*Problems to solve*.
A. Please rewrite the passage of the 1981 reactor raid account starting with "Major General Amus" and going on through "shaking my plane.", changing "Saudi desert" to "Arabian desert".
B. Continue the account of the 1981 air strike on the Iraqi reactor from its last sentence.

*Selected excerpt*.

***

The pilots that participated in the mission were selected for their impeccable flight records and were trained in secret and requested to implement the operations with no second thoughts. In the afternoon hours of the 6th of June, the plan was set in motion. All the members of F-16 squadron were called up for duty. On the morning of June 7th, 1981 8 F-16 fighter aircrafts left Israeli airspace heading west towards the Tigris River, next to Baghdad. The flight to Iraq took upwards to an hour. Radio transmission was silenced. The Iraqis were caught completely off guard. The Iraqi radar system was incapable of picking up on the impending danger.

Major General Amus Yaldun, one of the eight combat pilots that participated in the mission and now head of the IDF Intelligence Branch, related, during an interview with IAF journalists, about the famous flight. “Each aircraft flew with three full tanks of gas, two air to air missiles and two bombs each weighing one ton. We flew in two groups of four. The first group was led by Colonel (res.) Zev Raz, the “First Jet” squadron leader, and the second group was lead by Brigadier General (res.)Amir Nehomi, commander of the “Northern Knights”. I was number two in the first quadroon. We headed south of the Jordon River, passing over the Saudi desert. We reached the Tigris River in a short amount of time. The blast of the first bombs echoed in the distance. One of them hit the center of the reactors roof. Once the bombs were released, I felt the impact of the explosions shaking my plane.

***

*Records provided*.
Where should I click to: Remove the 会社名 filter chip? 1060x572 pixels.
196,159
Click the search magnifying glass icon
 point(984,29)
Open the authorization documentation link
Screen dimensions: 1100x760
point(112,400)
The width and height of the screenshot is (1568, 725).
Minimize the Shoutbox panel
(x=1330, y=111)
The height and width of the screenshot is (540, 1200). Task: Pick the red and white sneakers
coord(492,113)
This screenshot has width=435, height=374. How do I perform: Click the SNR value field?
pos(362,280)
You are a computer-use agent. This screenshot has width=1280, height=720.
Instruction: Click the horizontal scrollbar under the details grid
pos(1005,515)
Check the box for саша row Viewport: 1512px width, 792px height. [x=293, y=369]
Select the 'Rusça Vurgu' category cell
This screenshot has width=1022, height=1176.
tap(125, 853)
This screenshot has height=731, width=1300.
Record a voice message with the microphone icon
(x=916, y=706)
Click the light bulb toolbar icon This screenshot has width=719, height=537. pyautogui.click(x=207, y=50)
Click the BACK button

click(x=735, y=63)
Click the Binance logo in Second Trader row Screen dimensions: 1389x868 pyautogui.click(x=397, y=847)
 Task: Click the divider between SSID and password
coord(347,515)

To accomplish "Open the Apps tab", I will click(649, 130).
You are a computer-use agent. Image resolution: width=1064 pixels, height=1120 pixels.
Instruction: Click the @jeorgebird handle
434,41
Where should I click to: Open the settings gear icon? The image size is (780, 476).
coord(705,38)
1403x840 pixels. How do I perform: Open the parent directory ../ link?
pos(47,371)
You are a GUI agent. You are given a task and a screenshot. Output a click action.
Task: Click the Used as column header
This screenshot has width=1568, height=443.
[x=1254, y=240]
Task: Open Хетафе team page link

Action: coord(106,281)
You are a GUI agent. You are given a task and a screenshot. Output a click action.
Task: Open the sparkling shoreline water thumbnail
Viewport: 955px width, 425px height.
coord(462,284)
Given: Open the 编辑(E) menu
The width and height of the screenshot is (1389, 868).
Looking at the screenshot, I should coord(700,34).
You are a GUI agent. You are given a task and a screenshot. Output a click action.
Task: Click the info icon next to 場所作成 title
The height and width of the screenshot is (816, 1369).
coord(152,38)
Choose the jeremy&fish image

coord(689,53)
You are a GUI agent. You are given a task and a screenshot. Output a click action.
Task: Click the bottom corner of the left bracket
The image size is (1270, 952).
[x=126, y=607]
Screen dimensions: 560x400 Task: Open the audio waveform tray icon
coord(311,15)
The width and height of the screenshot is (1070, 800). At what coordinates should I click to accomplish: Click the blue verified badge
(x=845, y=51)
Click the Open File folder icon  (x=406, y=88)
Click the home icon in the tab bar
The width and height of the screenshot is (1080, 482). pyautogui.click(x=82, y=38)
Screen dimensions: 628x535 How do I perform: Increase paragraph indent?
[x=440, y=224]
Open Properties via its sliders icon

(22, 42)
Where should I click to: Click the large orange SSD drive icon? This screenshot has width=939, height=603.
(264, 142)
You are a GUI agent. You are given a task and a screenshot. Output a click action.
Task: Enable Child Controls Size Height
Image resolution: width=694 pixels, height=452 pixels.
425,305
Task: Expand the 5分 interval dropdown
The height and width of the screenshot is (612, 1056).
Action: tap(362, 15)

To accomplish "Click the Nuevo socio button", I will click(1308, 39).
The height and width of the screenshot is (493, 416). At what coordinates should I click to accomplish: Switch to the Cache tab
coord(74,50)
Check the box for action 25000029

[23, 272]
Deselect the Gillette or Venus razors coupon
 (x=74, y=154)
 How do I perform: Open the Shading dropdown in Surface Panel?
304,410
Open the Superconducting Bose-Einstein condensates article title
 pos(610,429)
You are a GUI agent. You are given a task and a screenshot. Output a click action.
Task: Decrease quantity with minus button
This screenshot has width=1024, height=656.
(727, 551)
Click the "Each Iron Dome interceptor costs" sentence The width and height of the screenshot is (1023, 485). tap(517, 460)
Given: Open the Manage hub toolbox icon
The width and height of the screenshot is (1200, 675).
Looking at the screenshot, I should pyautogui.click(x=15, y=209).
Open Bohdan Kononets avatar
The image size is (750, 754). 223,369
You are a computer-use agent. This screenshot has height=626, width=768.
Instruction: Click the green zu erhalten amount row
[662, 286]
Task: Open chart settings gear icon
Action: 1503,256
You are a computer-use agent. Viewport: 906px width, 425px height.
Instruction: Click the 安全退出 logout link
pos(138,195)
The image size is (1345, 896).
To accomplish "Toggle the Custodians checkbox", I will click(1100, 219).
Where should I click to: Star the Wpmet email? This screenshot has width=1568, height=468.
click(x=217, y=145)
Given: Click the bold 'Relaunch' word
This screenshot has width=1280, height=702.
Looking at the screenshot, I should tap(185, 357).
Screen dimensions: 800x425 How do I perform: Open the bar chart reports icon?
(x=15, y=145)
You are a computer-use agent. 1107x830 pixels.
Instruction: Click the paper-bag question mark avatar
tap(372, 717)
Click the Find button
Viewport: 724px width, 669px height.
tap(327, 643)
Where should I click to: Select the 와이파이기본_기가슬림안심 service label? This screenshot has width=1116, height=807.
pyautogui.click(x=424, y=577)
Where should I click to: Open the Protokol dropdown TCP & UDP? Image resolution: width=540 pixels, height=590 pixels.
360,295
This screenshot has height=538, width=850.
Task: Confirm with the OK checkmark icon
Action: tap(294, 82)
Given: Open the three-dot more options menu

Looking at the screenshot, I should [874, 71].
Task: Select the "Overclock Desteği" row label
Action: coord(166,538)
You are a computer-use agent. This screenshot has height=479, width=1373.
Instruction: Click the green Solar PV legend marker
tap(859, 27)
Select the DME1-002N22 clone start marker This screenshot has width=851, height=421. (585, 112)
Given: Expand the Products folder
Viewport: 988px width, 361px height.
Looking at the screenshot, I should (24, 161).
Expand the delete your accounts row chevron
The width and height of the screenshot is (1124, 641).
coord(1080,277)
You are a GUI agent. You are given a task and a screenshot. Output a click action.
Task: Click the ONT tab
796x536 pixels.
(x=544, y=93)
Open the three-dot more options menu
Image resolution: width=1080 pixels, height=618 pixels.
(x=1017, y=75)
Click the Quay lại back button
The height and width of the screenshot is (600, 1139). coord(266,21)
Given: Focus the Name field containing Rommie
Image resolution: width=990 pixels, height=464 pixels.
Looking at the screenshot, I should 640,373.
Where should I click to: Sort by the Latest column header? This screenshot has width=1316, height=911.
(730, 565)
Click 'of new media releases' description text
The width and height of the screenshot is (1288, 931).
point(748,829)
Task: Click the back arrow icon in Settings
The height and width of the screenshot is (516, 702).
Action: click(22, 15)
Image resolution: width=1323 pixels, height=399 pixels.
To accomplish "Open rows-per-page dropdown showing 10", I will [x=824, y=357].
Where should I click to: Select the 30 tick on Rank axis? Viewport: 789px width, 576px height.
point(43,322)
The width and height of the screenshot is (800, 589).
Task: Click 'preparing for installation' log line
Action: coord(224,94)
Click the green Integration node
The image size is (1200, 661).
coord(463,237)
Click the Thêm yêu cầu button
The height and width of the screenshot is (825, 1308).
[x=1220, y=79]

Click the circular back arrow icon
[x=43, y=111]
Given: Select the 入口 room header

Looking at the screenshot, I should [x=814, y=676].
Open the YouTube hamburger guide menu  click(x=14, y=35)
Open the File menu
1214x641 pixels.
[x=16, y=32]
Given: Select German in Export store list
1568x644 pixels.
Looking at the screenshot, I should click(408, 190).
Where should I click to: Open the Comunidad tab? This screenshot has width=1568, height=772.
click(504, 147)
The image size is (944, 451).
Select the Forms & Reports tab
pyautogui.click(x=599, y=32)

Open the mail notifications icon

***

*Answers for each item*.
A.
Major General Amus Yaldun, one of the eight combat pilots that participated in the mission and now head of the IDF Intelligence Branch, related, during an interview with IAF journalists, about the famous flight. “Each aircraft flew with three full tanks of gas, two air to air missiles and two bombs each weighing one ton. We flew in two groups of four. The first group was led by Colonel (res.) Zev Raz, the “First Jet” squadron leader, and the second group was lead by Brigadier General (res.)Amir Nehomi, commander of the “Northern Knights”. I was number two in the first quadroon. We headed south of the Jordon River, passing over the Arabian desert. We reached the Tigris River in a short amount of time. The blast of the first bombs echoed in the distance. One of them hit the center of the reactors roof. Once the bombs were released, I felt the impact of the explosions shaking my plane.

B.
This was the end of the Iraqi nuclear reactor “Tamuz” 1.” The Israeli planes made a roundabout turn west, heading home. “The direction home was facing the sun as to prevent the enemy from following us. We received report of the second squadron’s attack on the reactor. We felt great. A- Because of completing the mission and B- Because all of us, the whole squadron, had come home in peace.”At the time, the attack was widely criticized. Israel responded that its actions were self-defensive and thus justifiable under Article 51 of the United Nations Charter. Critics rejected the idea of “pre-emptive self-defense”. France, in particular (again no surprise), was outraged over the loss of a French national as a result of the attack, and since the raid diplomatic ties between France and Israel have remained strained. The United Nations Security Council passed Resolution 487, calling upon Israel “to place its nuclear facilities under IAEA safeguards”, and stated that Iraq was “entitled to appropriate redress for the destruction it suffered”. Israel has not complied with these requests. The United States supported the resolution condemning the Israeli action — not the country as other nations tried to do. Their course of action was to withhold a contingent of aircraft already promised to Israel.

If it wasn’t for Menachem Begin, a Prime Minister with the guts to give the orders to protect Israel, while knowing that the rest of the world would absolutely freak out, along with the heroes of the IDF who flawlessly performed their mission, this scary world would be a lot scarier. Just imagine a world with an Saddam Husein’s Iraq or, God forbid, an Osama bin Laden with their hands on a nuclear weapon.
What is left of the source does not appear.